[Data extracted from a collection]

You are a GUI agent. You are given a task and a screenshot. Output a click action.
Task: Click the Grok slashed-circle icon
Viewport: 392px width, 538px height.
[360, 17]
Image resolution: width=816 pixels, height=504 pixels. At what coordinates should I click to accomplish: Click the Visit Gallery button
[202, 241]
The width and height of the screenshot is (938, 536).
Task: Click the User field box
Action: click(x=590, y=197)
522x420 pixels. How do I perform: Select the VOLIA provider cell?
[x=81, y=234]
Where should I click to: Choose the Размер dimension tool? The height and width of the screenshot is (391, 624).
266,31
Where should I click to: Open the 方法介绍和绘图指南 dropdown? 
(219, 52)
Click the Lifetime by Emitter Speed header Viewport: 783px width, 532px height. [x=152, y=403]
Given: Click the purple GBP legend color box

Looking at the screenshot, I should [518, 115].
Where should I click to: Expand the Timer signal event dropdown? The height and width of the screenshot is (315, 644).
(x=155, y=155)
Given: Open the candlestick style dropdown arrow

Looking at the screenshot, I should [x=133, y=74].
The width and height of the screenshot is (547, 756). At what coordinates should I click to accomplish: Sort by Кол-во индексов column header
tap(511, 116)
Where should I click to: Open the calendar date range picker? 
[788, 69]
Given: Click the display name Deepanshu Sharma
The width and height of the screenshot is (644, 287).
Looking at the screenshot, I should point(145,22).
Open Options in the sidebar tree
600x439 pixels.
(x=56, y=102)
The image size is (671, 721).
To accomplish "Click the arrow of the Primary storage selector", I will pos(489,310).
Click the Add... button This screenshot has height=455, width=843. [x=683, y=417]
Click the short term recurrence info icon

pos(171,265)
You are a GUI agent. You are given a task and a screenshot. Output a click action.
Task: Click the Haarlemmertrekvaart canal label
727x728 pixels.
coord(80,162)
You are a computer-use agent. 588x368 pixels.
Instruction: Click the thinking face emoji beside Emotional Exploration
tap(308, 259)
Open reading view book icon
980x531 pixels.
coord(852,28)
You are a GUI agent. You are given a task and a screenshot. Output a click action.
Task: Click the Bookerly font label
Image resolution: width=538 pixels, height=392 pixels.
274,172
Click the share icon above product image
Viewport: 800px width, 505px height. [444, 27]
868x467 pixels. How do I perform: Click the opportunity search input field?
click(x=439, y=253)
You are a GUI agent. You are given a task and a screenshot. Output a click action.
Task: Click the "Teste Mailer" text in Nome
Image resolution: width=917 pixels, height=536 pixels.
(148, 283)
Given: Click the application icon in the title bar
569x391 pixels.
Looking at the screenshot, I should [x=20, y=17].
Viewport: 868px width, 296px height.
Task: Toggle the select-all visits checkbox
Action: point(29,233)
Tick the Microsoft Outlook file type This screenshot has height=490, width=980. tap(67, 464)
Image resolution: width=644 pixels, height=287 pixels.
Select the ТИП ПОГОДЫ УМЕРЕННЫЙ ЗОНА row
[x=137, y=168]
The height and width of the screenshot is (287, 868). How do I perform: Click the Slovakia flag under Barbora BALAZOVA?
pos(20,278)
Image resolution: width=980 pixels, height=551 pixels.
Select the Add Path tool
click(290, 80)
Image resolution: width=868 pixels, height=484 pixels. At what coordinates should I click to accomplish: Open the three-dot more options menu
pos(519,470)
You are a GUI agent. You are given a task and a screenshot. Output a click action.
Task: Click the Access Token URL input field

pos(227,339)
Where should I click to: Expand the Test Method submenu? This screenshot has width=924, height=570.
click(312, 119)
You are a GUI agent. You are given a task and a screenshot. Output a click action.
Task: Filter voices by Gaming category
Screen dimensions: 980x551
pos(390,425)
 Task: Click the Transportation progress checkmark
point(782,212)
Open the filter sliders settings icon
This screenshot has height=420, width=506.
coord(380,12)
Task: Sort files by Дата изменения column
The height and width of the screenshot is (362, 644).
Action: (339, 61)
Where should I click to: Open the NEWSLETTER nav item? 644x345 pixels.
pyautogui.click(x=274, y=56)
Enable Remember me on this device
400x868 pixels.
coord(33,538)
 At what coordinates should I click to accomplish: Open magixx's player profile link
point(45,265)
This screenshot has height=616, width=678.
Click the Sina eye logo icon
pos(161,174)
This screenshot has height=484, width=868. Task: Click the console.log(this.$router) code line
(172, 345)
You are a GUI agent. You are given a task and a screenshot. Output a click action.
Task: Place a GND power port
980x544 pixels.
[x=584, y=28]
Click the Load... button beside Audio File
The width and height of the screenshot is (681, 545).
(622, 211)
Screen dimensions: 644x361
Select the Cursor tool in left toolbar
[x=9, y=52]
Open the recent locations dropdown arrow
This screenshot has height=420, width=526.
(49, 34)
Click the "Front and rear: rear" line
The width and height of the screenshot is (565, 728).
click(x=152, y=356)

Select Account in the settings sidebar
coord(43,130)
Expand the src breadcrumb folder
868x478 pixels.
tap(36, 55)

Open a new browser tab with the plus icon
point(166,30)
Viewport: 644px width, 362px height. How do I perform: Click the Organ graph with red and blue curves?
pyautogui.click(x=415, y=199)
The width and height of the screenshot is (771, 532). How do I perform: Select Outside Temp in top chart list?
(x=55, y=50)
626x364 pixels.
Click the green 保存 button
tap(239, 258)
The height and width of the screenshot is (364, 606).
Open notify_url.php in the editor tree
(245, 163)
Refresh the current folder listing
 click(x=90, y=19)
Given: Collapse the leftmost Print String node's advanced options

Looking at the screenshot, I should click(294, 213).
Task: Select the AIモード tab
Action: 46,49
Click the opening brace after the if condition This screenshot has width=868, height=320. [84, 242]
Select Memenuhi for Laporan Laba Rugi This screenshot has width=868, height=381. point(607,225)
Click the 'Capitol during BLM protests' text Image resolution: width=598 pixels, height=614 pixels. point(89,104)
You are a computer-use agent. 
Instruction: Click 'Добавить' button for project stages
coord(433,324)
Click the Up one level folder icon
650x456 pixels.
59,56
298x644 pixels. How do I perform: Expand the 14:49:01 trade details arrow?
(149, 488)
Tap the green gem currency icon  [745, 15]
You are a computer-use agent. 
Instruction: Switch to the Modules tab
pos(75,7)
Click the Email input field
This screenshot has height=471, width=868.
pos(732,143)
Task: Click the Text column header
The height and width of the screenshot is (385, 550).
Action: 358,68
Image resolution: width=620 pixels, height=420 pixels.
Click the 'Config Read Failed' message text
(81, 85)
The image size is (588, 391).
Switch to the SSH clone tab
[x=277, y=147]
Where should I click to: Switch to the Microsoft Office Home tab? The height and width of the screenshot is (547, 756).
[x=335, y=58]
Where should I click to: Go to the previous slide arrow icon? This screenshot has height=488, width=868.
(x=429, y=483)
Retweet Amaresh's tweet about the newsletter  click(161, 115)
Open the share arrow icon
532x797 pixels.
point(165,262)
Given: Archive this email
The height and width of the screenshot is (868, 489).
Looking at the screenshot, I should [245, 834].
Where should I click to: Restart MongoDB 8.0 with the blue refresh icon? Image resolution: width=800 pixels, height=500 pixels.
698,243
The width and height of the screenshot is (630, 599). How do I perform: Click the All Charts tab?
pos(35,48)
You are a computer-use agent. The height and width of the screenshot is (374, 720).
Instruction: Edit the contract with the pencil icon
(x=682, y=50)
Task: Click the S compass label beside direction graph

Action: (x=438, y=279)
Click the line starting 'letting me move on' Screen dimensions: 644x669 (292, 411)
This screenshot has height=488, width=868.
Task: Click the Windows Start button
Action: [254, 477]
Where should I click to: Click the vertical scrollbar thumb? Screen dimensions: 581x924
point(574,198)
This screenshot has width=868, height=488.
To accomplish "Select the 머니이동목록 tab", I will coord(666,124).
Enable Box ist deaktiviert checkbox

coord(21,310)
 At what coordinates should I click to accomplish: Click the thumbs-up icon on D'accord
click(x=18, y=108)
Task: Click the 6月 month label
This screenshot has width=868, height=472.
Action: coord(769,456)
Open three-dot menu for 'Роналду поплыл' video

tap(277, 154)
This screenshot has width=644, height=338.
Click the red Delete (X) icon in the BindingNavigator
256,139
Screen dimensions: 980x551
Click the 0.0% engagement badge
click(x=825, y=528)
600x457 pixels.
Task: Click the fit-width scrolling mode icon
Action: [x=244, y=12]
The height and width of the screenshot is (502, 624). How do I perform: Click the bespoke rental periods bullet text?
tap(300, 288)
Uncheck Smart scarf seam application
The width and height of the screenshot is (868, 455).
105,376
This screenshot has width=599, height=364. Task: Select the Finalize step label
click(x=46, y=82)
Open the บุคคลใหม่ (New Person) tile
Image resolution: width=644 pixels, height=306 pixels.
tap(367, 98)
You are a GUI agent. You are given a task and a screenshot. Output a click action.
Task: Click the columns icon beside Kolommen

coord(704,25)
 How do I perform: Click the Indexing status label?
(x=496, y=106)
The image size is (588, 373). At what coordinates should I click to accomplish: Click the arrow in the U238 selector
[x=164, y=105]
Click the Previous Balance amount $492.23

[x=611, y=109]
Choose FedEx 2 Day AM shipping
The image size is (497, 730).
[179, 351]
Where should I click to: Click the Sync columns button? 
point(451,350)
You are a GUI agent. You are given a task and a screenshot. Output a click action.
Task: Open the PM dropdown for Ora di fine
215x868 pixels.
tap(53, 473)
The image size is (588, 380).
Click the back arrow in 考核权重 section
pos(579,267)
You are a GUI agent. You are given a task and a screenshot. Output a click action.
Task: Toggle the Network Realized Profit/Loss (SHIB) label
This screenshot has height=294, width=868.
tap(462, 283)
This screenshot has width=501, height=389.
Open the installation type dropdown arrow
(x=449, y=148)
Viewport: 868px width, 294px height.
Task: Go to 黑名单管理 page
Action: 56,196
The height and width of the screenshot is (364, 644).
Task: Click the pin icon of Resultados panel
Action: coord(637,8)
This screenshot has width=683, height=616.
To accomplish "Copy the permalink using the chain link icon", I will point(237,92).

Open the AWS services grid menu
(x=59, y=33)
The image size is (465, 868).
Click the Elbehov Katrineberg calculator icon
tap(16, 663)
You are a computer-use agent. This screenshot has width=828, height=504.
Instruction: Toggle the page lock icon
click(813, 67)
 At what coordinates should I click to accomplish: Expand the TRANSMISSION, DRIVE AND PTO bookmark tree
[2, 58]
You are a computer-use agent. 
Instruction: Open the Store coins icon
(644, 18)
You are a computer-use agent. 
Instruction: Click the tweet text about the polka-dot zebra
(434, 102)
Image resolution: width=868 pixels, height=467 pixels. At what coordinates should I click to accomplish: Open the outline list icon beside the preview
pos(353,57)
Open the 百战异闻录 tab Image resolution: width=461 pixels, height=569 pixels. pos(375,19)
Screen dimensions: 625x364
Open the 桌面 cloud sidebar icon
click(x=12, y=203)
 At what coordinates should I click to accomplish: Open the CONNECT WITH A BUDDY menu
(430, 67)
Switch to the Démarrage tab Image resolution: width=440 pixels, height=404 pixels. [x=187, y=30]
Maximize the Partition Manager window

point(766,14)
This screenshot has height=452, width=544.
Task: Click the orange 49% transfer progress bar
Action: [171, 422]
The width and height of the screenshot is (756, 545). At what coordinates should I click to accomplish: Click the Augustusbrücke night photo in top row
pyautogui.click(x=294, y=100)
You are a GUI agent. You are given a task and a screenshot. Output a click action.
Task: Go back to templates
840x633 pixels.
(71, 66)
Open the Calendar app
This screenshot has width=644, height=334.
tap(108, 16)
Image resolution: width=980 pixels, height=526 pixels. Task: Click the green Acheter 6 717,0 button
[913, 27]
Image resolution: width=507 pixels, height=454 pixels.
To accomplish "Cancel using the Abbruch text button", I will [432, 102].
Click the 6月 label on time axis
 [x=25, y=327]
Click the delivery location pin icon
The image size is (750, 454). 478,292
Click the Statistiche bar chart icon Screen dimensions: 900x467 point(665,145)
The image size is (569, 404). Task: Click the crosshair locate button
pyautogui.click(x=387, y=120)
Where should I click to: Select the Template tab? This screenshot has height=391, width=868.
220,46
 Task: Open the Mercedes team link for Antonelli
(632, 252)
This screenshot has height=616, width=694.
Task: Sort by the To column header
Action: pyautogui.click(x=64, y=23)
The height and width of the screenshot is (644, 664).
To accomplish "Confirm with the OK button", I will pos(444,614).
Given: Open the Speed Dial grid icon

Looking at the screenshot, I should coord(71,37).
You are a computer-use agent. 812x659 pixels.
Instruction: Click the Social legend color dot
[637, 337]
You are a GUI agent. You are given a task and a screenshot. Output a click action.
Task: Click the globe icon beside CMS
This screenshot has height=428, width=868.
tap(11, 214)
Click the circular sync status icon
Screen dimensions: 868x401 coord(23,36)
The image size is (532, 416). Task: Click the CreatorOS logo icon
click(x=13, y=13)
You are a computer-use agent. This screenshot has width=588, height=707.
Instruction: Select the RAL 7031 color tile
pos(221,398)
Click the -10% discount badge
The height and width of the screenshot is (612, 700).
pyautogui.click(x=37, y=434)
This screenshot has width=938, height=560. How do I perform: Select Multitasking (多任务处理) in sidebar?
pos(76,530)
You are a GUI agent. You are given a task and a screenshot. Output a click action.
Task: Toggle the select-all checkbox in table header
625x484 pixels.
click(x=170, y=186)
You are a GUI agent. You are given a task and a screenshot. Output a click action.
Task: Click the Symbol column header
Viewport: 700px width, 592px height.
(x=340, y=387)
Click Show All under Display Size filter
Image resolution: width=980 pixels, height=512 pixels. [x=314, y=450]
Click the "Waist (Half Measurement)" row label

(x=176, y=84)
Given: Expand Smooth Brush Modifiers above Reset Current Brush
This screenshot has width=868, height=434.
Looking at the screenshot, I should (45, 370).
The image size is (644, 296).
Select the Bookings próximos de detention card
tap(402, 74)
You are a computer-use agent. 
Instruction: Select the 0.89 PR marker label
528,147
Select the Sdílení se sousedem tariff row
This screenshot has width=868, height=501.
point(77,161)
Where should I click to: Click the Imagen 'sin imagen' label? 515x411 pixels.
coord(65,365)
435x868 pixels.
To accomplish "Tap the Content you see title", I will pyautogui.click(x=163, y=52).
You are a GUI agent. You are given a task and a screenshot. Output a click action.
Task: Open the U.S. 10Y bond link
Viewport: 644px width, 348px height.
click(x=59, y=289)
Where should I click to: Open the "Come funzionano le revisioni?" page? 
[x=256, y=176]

* **Work instruction**: Only a number is wanted here: how many lines of the records above include the string "using"?

* **Answer to the exercise**: 2